And one of those sigils has effectively been deprecated, it's just & and ~ now. And ~ might turn into `box`.


My understanding was that `box` would be for allocation, but type definitions still need to have the ~ sigil. But I could be mistaken.


Funny enough, ~ sigil will probably be retiring in favor of box.

    let x = ~"Thing"; //old code
    let x = box Thing // new code probably
Note: I said probably because it's probably because:

A) Not sure it will be implemented

B) Not sure if that will be syntax

--- PS. Any link to dispatch operator periodic table?

Also I take your scala and raise you a Perl: http://glyphic.s3.amazonaws.com/ozone/mark/periodic/Periodic...


Re: the dispatch periodic table. This is from a library in Scala (a web client called dispatch) that was someone's first project in Scala and went very overboard on the use of operators. It is generally considered bad design.

The Dispatch periodic table is here:

http://www.flotsam.nl/dispatch-periodic-table.html


Just to avoid any misunderstandings: The linked page is a (very nicely done) joke. These are not Scala operators, but (by now retired) operators of a particular third party library for Http dispatch.


That's a shame, I happen to like the use of sigils to denote pointer types, to my eyes it makes code a lot easier to read.

Out of curiosity why are they making the change? And will they add the `let x = box Thing` syntax or as an optional addition to the language or will it fully replace the old `let = ~Thing` syntax?


I think the idea is to make heap allocation taxing to type. Basically the sigil is too easy to type, so its easy for application to just allocates a whup ass of memory. So, this way it might force you to think about each allocation.


Aww, I thought this was going to be a table of metal oxides and their chemical & physical properties.


Ah, you're looking for Hacksaw News.

So… would a dialect of Ruby without side effects be called Corundum?


Haha you aren't alone on that one.


This is great, and just what I needed to organise Rust types systems in my head. This should definitely be a part of the official documentation.


can we just make it "table"? There are no periodic trends that I can see.


There are some trends. Types to the right are "subsets" of types to the left; e.g. a &mut T can coerce to a &T, similarly, you can box a T into a ~T, or take references to get an &mut T or &T.


periodicity refers to (originally) that the trends are cyclical with respect to atomic mass - we now know that it's with respect to atomic number and that the period increases (2 - 8 - 18 - much more) but nonetheless between multiple rows there's an increasing valence. Hence there is a repeating aspect 'period' driven by a connection between row n and n+1 (row n+1 immediately follows row n in atomic number). There's no connection between row n and row n+1 in this table of rust types.
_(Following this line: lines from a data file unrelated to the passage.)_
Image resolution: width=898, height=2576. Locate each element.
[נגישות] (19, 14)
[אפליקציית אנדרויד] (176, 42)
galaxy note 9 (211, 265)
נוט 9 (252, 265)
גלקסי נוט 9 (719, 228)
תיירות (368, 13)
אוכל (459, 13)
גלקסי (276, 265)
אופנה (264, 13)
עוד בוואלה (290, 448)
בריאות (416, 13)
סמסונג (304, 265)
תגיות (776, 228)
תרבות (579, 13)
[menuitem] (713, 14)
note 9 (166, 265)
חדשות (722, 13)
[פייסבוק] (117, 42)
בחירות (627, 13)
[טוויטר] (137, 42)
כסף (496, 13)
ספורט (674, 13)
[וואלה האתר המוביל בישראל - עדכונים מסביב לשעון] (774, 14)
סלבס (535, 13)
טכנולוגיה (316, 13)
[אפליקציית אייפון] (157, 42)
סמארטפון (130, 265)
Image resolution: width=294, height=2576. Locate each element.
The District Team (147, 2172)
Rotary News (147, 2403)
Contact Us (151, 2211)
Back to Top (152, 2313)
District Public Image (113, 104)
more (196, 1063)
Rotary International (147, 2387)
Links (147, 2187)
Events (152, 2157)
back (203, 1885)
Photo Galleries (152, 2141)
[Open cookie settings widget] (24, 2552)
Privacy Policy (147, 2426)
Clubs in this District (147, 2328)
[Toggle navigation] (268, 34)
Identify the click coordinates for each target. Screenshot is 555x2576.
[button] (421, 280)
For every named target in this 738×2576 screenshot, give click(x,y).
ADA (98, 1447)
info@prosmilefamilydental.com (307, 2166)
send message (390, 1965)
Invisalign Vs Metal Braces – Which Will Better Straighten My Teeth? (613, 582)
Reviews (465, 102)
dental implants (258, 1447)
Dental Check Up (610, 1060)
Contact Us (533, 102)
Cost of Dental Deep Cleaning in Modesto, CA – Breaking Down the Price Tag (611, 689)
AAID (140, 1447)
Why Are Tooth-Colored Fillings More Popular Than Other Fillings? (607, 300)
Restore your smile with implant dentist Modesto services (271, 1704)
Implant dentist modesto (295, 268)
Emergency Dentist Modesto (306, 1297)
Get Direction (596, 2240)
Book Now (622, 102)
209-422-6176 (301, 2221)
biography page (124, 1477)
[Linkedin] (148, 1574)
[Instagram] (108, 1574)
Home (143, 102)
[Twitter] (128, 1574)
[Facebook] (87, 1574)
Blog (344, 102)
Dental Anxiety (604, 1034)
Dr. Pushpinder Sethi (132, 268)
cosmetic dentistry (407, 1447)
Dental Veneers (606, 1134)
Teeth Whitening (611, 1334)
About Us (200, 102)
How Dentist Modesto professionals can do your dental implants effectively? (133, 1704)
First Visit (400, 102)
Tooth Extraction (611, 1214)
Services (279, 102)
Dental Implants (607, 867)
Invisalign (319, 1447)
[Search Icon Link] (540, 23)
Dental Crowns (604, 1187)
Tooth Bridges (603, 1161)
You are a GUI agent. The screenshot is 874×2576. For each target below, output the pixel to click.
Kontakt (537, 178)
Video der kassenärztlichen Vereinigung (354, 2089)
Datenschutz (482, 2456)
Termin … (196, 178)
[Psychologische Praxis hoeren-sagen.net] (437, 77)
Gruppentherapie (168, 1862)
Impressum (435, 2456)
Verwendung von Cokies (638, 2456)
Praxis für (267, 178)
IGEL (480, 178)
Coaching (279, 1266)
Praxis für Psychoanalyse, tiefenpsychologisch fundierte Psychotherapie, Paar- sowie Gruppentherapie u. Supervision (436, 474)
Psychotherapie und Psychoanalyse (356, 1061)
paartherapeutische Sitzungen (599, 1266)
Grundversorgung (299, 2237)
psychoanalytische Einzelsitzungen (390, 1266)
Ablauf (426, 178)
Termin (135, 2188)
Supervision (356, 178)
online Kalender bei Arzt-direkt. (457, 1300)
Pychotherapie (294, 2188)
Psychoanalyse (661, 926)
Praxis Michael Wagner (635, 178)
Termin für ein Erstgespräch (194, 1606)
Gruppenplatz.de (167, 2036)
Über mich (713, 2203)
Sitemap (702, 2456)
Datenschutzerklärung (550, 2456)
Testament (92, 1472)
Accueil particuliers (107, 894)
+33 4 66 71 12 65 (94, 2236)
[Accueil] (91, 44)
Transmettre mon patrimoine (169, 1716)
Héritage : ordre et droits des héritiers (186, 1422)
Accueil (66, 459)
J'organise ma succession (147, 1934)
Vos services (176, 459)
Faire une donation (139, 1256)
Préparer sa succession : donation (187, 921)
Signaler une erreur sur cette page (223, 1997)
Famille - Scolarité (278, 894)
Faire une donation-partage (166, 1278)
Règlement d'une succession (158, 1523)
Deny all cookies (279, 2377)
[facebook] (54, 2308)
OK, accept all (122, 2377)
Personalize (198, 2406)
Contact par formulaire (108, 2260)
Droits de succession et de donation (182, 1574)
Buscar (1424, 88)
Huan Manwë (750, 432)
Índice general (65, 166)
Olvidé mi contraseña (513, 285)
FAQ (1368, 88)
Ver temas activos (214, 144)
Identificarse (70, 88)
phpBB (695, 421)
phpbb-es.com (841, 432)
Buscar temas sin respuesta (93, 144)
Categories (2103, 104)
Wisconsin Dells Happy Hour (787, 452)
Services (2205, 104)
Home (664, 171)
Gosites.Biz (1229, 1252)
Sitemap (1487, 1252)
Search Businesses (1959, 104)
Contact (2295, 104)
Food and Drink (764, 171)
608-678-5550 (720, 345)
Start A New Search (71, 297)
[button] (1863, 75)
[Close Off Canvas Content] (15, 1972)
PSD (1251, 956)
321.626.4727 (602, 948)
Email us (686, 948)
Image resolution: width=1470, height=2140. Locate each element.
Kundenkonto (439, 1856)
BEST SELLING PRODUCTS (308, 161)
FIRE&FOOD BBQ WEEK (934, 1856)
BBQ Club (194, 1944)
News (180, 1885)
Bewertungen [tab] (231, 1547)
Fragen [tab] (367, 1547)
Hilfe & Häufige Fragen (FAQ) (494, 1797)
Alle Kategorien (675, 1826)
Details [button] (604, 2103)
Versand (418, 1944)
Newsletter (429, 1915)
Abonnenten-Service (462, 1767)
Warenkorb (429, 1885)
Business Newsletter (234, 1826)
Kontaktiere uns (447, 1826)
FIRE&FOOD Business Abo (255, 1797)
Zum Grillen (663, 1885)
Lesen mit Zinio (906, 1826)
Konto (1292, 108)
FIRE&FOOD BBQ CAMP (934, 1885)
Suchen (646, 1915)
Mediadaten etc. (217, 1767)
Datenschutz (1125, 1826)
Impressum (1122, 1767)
The vertical organization is completely arbitrary, there is no ascending value across the table, and therefore it's not periodic.



That was my direct inspiration, though I suck at graphics design. Fortunately the periodic table of Rust types was much concise than that of Perl 6 operators...


Structure types?


They're of type T.


This all seems like a mis-feature. Smells of C++.


It's actually correcting the mistakes of C++:

- Ownership: means no unsafely shared mutable state, checked at compile time with no runtime overhead. Also, no explicit deallocations!

- A real type system: Rust's type system is inspired by the Hindley-Milner type inference algorithm used in languages like ML and Haskell


The thing is I've used lots of languages with full H-M inference that are much less complicated than this.


> lots of languages with full H-M inference

These are the ones that come to my mind:

- ML family (Standard ML, Caml, OCaml, F#)

- Haskell

None of these are competing in the same space as Rust: fine-grained memory control (read: perf on par w/ C++) with zero-cost abstractions for safety.

You can certainly argue that all of those languages are as safe as Rust, with the lack of nulls and explicit mutability (taken to a new level in Haskel), but you can't say they expose a memory models that actually reflects the underlying system (and are as tunable) to the extent that Rust does.


Rust implements a kind of region typing or linear logic, too, right? That's significantly beyond anything you'll see in garden variety Haskell/ML (though you can embed linear logic in the Haskell type-class machinery with a final encoding [0]).

[0] http://okmij.org/ftp/tagless-final/course/#linear


Yes to both. Lifetimes are basically regions, and unique types are basically affine types. (We usually stick to the C++ terminology, though, for familiarity's sake.)


Although OS research is being done with OCaml by Xen Foundation and Cisco

http://www.openmirage.org/


This is true. However, Rust is intended to be a systems language, which among other things means no, or at most optional, garbage collection and types for unboxed values.

Like Java generics and subtyping, any given part may be simple on its own, but the combination is not.

Rust tracks lifetimes for stack- and dynamically-allocated values as part of the type system; hence "owned" pointers. Which are horrible by themselves; hence "borrowed" pointers and the resulting lifetime complications. Rust includes traits, which are similar to Haskell type classes and are very nice. However, they come with a heapin' helping of their own complexity.

And so forth. Rust is aiming for a sweet spot somewhere between a relatively-simple Hindley-Milner[-Damas] parametric polymorphism and full-on dependent typing. So far, I think it hits a pretty nice local optimum.


There's already plenty of people talking out of their asses here. No need to add to it.


Could you elaborate as to what you'd prefer instead?


Don't forget there are two types of languages:

1. Languages that people moan about

2. Languages that people don't use

I'd love if magical syntax fairy would make Rust easy to read as Python, but I think the complexity fits the domain. Safe manual memory handling is probably gonna look weird because of guarantees it must make.


A simpler language.


And how do you propose to get a simpler* language with equal control and safety?

*I actually think Rust is relatively simple: once one "gets" ownership, then most of the other hard things follow from it, including lifetimes.


Look at nimrod (http://www.nimrod-lang.org).


Nimrod is GC'd (reference counting is a GC, and DRC has pauses), or unsafe if you don't use GC. It's not in quite the same space as Rust.


I'm a massive Nimrod fan, but those safety guarantees are void once you use manual memory management. What Rust gives you is safety with memory management. Nimrods GC and type system are both really powerful, but Araq and I were chatting about Rusts type system on irc for a reason...


I'm probably in the minority here, but I think the answer is "so use a GC". The number of people on earth that I would trust with my life to correctly manage memory in a complex application is very small.


You don't need to trust people using Rust, you just trust the type system.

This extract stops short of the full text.